Continue the passage on the Mahalanobis distance from the point where it ends.

-- Supplied text --

========================================

An appropriate distance metric for states described by Gaussian distributions is the *Mahalanobis distance*. This quantifies the distance of a point relative to a given distribution. In the case of a point $\mathbf{x} = [x_{1}, ..., x_{N}]^T$, and distribution with mean $\boldsymbol{\mu} = [\mu_{1}, ..., \mu_{N}]^T$ and covariance matrix $P$, the Mahalanobis distance of $\mathbf{x}$ from the distribution is given by:

$$
       \sqrt{(\mathbf{x} - \boldsymbol{\mu})^T P^{-1} (\mathbf{x} - \boldsymbol{\mu})}
$$
which equates to the multi-dimensional measure of how many standard deviations a point is away from the mean.

========================================

-- Data shown --
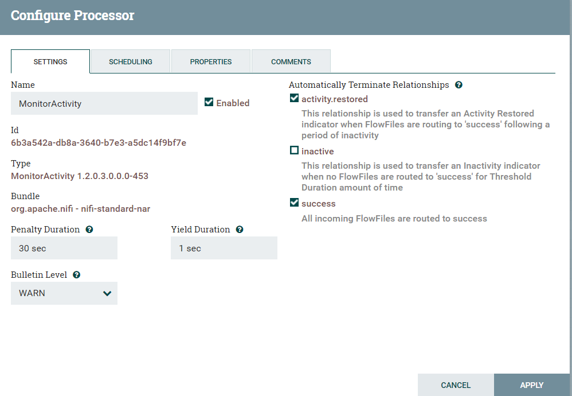Apply the processor configuration

[531, 385]
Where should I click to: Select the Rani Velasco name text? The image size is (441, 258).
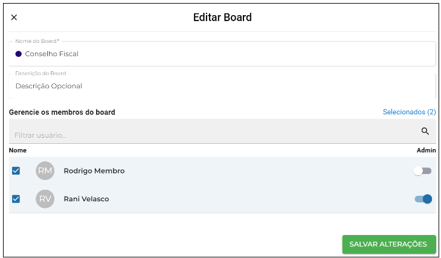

========================================

-- Exercise output --
We're going to create a hypothesiser that ranks detections against predicted measurement according to the Mahalanobis distance, where those that fall outside of :math:`3` standard deviations of the predicted measurement's mean are ignored. To do this we create a `DistanceHypothesiser` which pairs incoming detections with track predictions, and pass it a `Measure` class which (in this instance) calculates the Mahalanobis distance.

The hypothesiser must use a predicted state given by the predictor, create a measurement prediction using the updater, and compare this to a detection given a specific metric. Hence, it takes the predictor, updater, measure (metric) and missed distance (gate) as its arguments. We therefore need to create a predictor and updater, and to initialise a measure.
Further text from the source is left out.